We are experiencing a critical issue in our devices equipped with the Xavier AGX 32GB which seem to be only related to the models containing the Hynix DRAM.
During the past week we have observed some of our recently-built devices containing the Nvidia Xavier AGX 32GB intermittently failing during boot, making some customers unable to use their device. We managed to reproduce the issue in our lab. Rebooting the device multiple times may clear the issue, but often times it doesn’t and device is unrecoverable. We have seen this issue both in devices running JP5 and running JP4 with the patch provided by NVIDIA to support the Hynix memory.
Based on our investigations to date, it seems the failure happens only on the Xavier modules containing the Hynix DRAM. Swapping the Xavier module by one with the Micron DRAM solves the issue.
We have hooked up the devices to a UART cable to gather more debug information. On most occasions the affected units are not able to boot past the 2nd stage of the bootloader.
Further investigation exposed that the Xavier module is shutting down shortly after powering up our board.
Power rails and power sequence to the module were checked.
When measured with an oscilloscope, 12V to SYS_VIN_HV and 5V to SYS_VIN_MV levels look good during the boot process. No noticeable differences between Micron based and Hynix based modules.
Note that we are using the EFM8BB21F16I microcontroller to handle the power sequencing, with firmware as provided by Nvidia and pinout according to the devkit reference schematics.

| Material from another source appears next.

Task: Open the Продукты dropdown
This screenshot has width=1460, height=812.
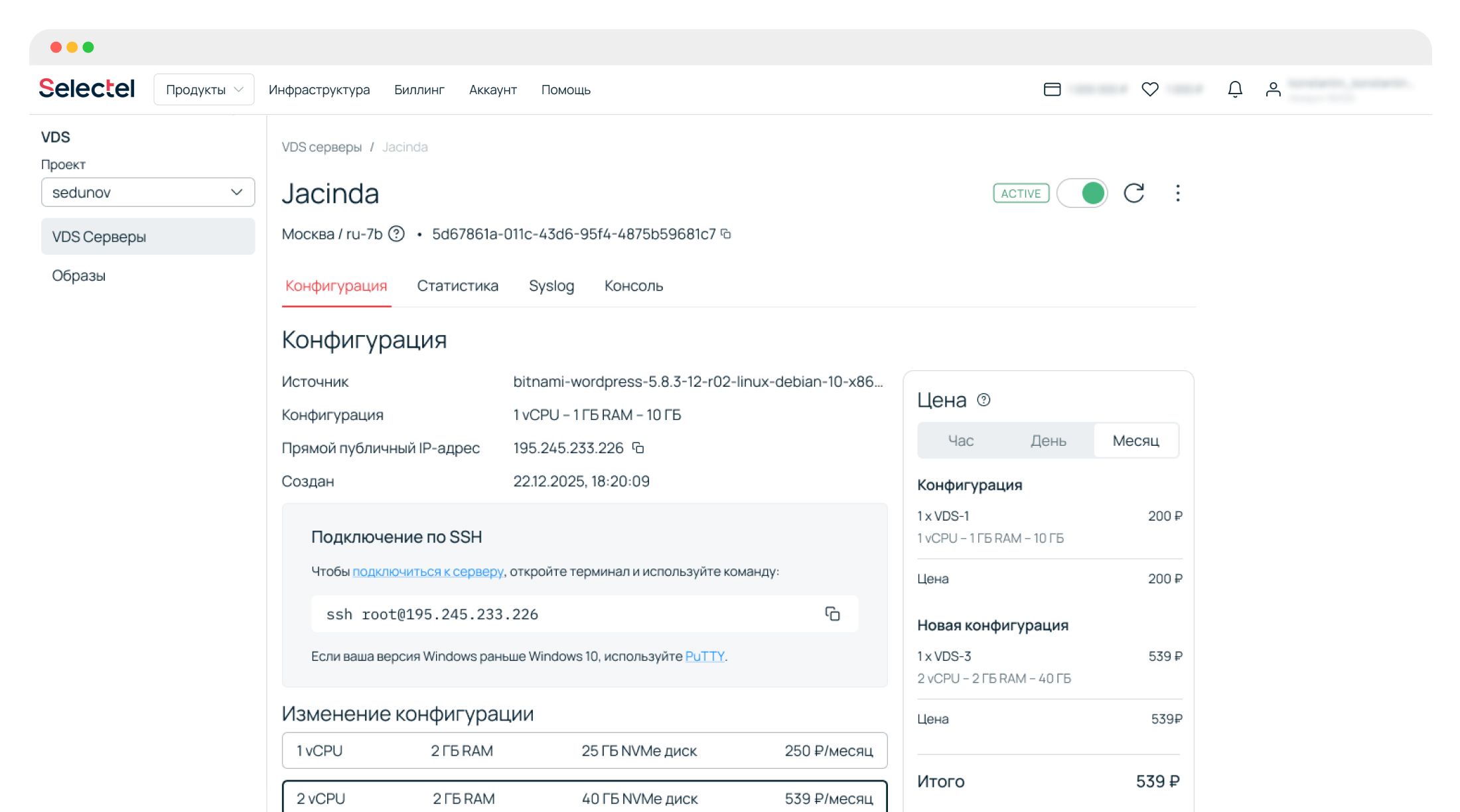Action: click(x=204, y=90)
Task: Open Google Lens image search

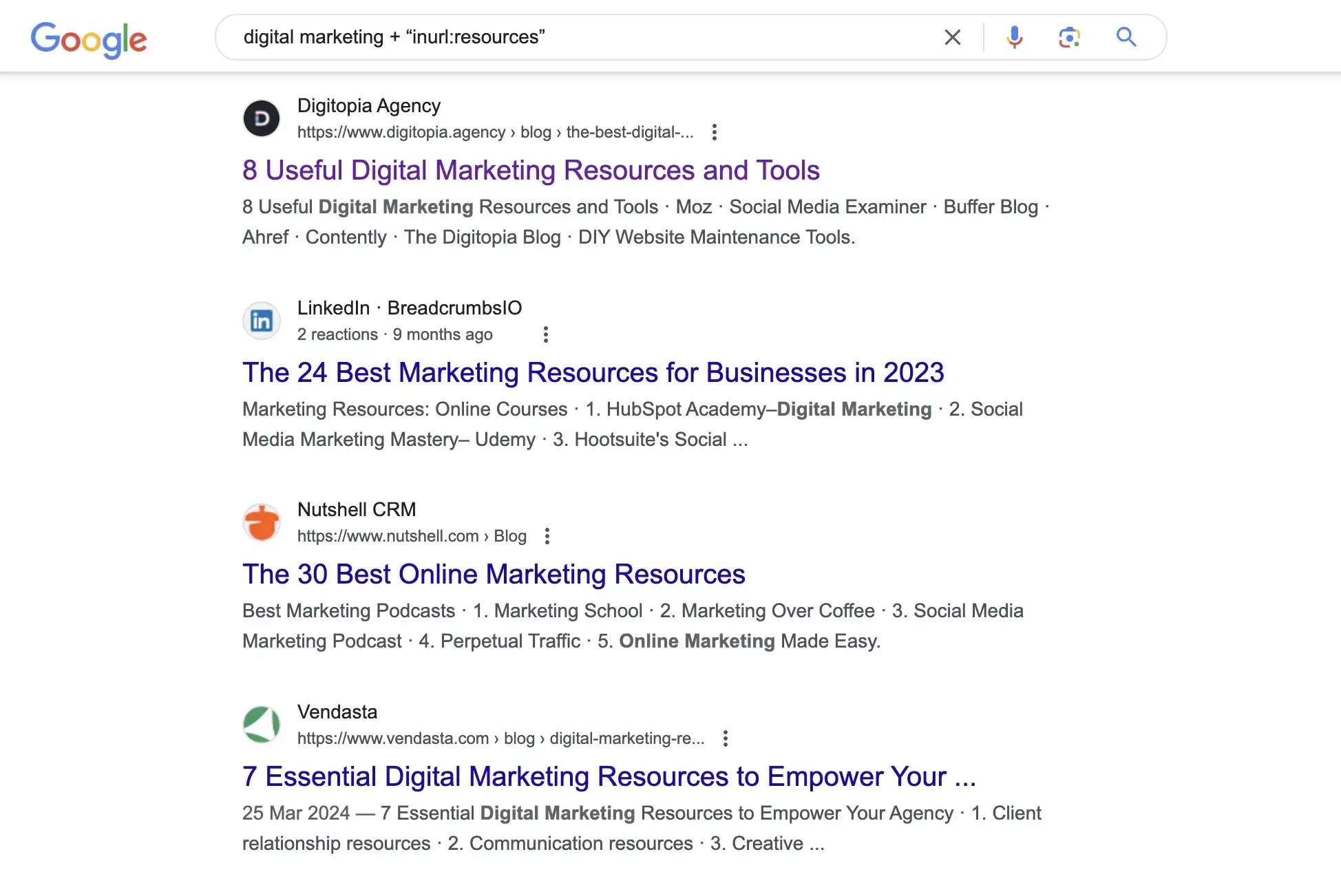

After SYS_VIN_HV and SYS_VIN_MV are at their respective levels, VDDIN_PWR_BAD_N is deasserted, soon after that MODULE_POWER_ON is asserted.
Then after some time - roughly 90ms - on Hynix based modules CARRIER_PWR_ON is asserted only briefly before being deasserted again, triggering the power sequencing uC to deassert VIN_PWR_ON and stopping the boot process. On Micron based modules CARRIER_PWR_ON stays asserted and the boot process proceeds as expected.
Questions we have:
Did anyone experience any similar issues wherein Xaviers with the Hynix DRAM display bootup problems, which are fixed by swapping to a Xavier with the Micron DRAM?
Is there any timing or trace impedance/capacitance related aspect on the Xaviers containing the Hynix memories which would make them more susceptible to tolerance ranges of synchronization or matching?
Is there a hard relationship between serial numbers of Xavier AGX modules which use Micron memory versus the ones using Hynix memory? For example, for some data we have received at the beginning of this year during the cutover, it seems that devices using Micron memory have serial numbers starting with 1423- and Hynix based modules starting with 1421-. So far, all units experiencing the described issue have a serial number that starts with 1421.
- the power rails providing the SYS_VIN_HV and SYS_VIN_MV are providing enough power and at the correct levels
- VDDIN_PWR_BAD_N is correctly asserted
- MODULE_POWER_ON is correctly asserted
What could cause CARRIER_POWER_ON to be deasserted by the Xavier SoM?
Thanks in advance for your support!